In conclusion, "Septuagesima" is a masterpiece of poetic realism, a work of art that captures the complex emotions and experiences that make us human. Through its use of language, imagery, and symbolism, it speaks to the universal truths that we all must confront, and reminds us that even in the face of death, there is still beauty to be found in the world. John Burnside is a poet of rare talent, and "Septuagesima" is a testament to his skill and vision.

Editor 2 Analysis and Explanation

Septuagesima: A Poem of Time and Mortality

John Burnside’s poem “Septuagesima” is a haunting meditation on the passage of time and the inevitability of mortality. Written in free verse, the poem is divided into three sections, each exploring a different aspect of these themes. Through vivid imagery, rich symbolism, and a masterful use of language, Burnside creates a powerful and deeply moving work of art that speaks to the human condition in profound ways.

The first section of the poem sets the tone for what is to come. It begins with an image of a “winter garden,” a place of stillness and silence where “the trees are bare, the earth is hard.” This garden is a metaphor for the human soul, which is also barren and cold in the face of mortality. The speaker then describes a “clockwork bird” that sings a mournful song, reminding us of the passing of time and the inevitability of death. The bird is a symbol of the fragility of life, and its song is a reminder that everything is fleeting and temporary.

The second section of the poem explores the idea of memory and how it shapes our understanding of time. The speaker describes a “room of mirrors” where “the past is always present.” This room is a metaphor for the human mind, which is constantly reflecting on the past and trying to make sense of it. The speaker then describes a “book of hours” that records the passing of time, but also serves as a record of our memories and experiences. The book is a symbol of the human desire to hold onto the past and to make it meaningful in the present.

The final section of the poem brings together the themes of time and mortality in a powerful and poignant way. The speaker describes a “river of forgetfulness” that flows towards the sea, carrying with it all of our memories and experiences. This river is a metaphor for death, which erases everything we have ever known or experienced. The speaker then describes a “ship of fools” that sails on this river, a symbol of the human condition and our ultimate fate. The ship is filled with people who are lost and confused, searching for meaning in a world that is constantly slipping away from them.

Throughout the poem, Burnside uses language in a masterful way to create a sense of timelessness and universality. His use of vivid imagery and rich symbolism creates a world that is both familiar and strange, inviting the reader to explore the depths of the human experience.
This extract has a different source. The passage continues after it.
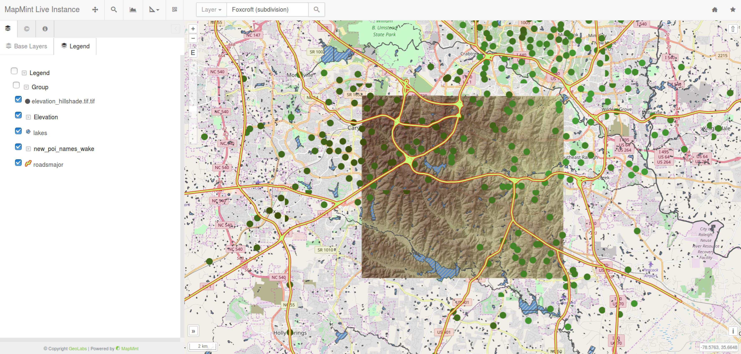Click the star favorites icon
Screen dimensions: 741x354
(x=732, y=10)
The poem is also deeply emotional, evoking feelings of sadness, longing, and hope in equal measure.

In conclusion, “Septuagesima” is a powerful and deeply moving poem that speaks to the human condition in profound ways. Through its exploration of time and mortality, memory and forgetfulness, Burnside creates a work of art that is both timeless and universal. The poem reminds us of the fragility of life, the importance of memory, and the inevitability of death. It is a testament to the power of poetry to capture the essence of the human experience and to speak to us across time and space.